The report asks some fundamental questions: Take a given order, do you know what it will cost to fulfil that order? More acutely, do you know what margin you are making? In fact, are you actually making any profit at all? These are questions that many retailers may find difficult to answer.
The hidden costs
“Whether determining channels to market, or setting up or revising fulfilment and distribution strategies, the retailer needs a deep understanding of where the Costs-To-Serve are generated, how these vary across orders, and what actions can be taken to improve profitability on every order,” Adcock says. “Such actions could range from changing the locations of fulfilment centres, to varying the customer offer, to in some cases limiting service offerings or even withdrawing from some lines of business.”
The white paper sets out the many hidden factors influencing cost, margin and value in the supply chain and emphasises the importance of understanding CTS at a granular level across the broad gambit of products and services a retail business offers. “The analysis should inform the wider strategy, and should give clear visibility of margin and how to maximise it or protect it,” he says.
More than a one-off exercise
The report finds that CTS needs continual revisiting in order to inform and respond to higher-level business decisions and is an essential tool for protecting margin and ensuring profitability.
Adcock explains: “The balance of Costs-To-Serve is constantly changing as fuel costs, labour costs, rents, the affordability or otherwise of warehouse automation and so on vary, but also with changing customer behaviours. Particular channels may become more or less popular, for instance, as people drift back to the office, home delivery may decline relative to click and collect, or the nature of demand ‘peaks’ may change with recession. Also, the balance between branded and white label goods may change with economic hardship and that may affect how much margin is available to cover the CTS.”
The report states that there is no ‘standard model’, but offers valuable insights that are common to many retail scenarios, covering topics such as channels, distribution architecture, service offer, differentiated service levels, hidden costs, returns, accounting policies, exceptions and methodology.

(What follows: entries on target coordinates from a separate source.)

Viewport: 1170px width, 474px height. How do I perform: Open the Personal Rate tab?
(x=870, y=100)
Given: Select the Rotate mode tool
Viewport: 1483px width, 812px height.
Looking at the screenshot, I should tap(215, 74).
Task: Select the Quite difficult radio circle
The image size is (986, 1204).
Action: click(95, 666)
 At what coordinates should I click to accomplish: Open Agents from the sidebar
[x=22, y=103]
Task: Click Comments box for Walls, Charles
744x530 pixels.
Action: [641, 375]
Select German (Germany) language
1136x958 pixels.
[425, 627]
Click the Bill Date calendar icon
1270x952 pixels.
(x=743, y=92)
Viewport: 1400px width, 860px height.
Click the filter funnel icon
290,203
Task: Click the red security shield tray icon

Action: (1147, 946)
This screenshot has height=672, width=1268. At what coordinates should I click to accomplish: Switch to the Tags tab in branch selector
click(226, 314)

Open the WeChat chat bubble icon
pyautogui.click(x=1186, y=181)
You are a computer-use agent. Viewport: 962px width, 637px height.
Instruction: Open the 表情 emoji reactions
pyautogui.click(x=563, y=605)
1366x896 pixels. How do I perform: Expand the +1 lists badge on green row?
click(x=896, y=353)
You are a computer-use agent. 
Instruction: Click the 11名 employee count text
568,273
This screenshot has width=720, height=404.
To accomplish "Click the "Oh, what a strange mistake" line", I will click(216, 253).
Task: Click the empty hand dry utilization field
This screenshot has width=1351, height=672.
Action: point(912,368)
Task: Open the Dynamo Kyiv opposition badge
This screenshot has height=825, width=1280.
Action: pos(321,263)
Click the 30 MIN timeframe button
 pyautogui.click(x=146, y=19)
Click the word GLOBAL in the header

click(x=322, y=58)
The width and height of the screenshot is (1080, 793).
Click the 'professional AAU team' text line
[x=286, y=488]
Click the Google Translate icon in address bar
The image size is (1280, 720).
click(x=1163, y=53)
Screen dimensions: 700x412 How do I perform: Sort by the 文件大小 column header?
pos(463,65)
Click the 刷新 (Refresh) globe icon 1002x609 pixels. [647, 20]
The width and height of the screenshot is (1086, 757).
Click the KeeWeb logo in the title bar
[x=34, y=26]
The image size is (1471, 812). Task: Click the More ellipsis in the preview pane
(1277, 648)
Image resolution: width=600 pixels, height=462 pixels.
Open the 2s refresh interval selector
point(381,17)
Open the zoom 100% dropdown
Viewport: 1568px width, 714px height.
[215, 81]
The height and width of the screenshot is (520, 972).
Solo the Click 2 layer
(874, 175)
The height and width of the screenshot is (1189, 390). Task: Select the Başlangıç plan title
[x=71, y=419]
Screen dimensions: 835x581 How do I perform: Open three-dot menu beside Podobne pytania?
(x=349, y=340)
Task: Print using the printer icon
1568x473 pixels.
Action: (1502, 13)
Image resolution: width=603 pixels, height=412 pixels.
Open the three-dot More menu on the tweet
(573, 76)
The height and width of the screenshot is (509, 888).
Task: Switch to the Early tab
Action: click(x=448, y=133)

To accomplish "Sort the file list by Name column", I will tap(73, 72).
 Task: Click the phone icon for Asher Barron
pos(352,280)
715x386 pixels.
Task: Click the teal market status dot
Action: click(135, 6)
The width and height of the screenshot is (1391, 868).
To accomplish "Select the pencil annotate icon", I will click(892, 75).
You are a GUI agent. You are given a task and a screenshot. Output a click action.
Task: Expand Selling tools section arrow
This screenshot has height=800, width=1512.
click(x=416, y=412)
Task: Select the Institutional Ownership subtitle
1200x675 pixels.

The white paper offers pointers on how a retailer’s Costs-To-Serve are made up, where the ‘hidden’ costs are buried, which costs are truly fixed overhead and which are order-related. Critically, the report emphasises how retail businesses need to make CTS a central pillar of their supply chain thinking, helping them to make better-informed and more profitable policy decisions across the board, from channels-to-market to investment decisions and service level promises.